L’immigration ? Une fausse piste
Parmi tous les maux de la société dont on l’accuse, l’étranger serait notamment le voleur de travail par excellence. Il est vrai que le doute est facile, lorsqu’on connaît à la fois des chômeurs autochtones et des immigrés au travail… Mais qu’en est-il, en réalité ?

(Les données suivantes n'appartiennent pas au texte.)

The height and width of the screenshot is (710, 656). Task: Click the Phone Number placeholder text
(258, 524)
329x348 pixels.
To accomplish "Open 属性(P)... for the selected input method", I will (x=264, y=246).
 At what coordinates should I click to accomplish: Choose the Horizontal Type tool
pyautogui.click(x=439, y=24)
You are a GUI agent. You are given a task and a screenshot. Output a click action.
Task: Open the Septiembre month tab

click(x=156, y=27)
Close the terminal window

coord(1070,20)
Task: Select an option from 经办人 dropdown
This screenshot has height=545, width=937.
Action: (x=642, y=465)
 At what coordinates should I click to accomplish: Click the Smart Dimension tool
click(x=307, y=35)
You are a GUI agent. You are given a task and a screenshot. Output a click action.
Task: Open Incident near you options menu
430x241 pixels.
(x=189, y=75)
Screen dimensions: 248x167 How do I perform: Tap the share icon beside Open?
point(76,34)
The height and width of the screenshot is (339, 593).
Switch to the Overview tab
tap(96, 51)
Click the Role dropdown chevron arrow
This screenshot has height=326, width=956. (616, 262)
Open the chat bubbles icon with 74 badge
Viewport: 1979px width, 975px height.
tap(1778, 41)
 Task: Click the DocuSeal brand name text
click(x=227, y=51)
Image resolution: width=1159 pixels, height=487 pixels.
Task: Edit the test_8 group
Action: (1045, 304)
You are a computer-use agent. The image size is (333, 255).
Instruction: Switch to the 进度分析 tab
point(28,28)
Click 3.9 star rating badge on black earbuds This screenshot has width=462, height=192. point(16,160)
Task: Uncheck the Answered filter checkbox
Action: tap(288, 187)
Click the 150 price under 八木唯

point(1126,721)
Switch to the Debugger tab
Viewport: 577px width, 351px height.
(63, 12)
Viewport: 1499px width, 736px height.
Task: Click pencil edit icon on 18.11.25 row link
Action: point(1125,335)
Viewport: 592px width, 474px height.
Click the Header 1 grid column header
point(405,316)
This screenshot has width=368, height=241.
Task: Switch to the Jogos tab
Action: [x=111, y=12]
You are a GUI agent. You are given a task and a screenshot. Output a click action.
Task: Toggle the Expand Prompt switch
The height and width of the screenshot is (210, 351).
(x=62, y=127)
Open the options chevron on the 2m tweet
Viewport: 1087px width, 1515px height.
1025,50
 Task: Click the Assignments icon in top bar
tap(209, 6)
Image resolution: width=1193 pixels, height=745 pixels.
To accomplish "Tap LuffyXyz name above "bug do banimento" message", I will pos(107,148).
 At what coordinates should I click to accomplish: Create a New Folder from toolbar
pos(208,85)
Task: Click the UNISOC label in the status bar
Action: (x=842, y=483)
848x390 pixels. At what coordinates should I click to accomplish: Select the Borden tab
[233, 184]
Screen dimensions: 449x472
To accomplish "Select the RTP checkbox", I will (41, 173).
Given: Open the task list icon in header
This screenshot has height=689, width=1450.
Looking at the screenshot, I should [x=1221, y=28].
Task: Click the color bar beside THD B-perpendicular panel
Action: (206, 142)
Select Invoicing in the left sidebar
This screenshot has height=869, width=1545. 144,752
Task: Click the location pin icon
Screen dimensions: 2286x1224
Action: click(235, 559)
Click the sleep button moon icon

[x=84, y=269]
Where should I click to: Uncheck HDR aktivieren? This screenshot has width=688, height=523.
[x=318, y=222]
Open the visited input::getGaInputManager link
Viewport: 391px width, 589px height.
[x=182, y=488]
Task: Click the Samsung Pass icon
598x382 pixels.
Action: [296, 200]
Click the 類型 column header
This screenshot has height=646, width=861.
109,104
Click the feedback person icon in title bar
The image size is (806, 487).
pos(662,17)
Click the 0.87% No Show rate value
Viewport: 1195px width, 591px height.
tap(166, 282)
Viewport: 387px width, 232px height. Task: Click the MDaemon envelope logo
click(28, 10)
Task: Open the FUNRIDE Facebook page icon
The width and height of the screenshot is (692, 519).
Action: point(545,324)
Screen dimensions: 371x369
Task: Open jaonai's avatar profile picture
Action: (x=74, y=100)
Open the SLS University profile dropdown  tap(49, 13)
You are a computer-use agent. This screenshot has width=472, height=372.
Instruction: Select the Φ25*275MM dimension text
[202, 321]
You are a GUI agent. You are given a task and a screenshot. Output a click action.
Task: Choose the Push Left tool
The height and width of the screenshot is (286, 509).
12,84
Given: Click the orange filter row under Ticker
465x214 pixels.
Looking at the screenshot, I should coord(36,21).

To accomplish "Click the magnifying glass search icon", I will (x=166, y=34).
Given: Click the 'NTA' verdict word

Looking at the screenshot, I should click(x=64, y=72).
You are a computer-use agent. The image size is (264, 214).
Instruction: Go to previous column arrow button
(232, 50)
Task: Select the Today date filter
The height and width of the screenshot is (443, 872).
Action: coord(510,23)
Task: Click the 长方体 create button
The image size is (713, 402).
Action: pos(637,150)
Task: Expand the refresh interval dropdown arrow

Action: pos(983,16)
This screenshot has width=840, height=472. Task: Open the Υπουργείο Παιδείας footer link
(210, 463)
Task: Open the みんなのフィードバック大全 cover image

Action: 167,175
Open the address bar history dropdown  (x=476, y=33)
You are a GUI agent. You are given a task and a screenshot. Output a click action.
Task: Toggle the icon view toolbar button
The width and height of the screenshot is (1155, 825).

La plupart des études sur le sujet concluent que l’immigration a un effet négligeable sur l’emploi et les salaires. Tout d’abord, parce que les immigrés prennent surtout le travail délaissé par les autochtones, « à cause de la pénibilité, du statut social peu enviable ou des conditions salariales peu attrayantes de l’emploi. Les économistes parlent de complémentarité entre main-d’œuvre autochtone et main-d’œuvre immigrée. Les étrangers ne voleraient pas le travail des travailleurs locaux, bien au contraire, ils accompliraient le sale boulot que personne ne veut exercer et permettraient aux travailleurs autochtones d’accéder à des emplois mieux rémunérés et plus prestigieux. »1 C’est ainsi que les immigrés sont particulièrement présents dans les secteurs de l’horeca, la construction, les usines, le nettoyage, la santé…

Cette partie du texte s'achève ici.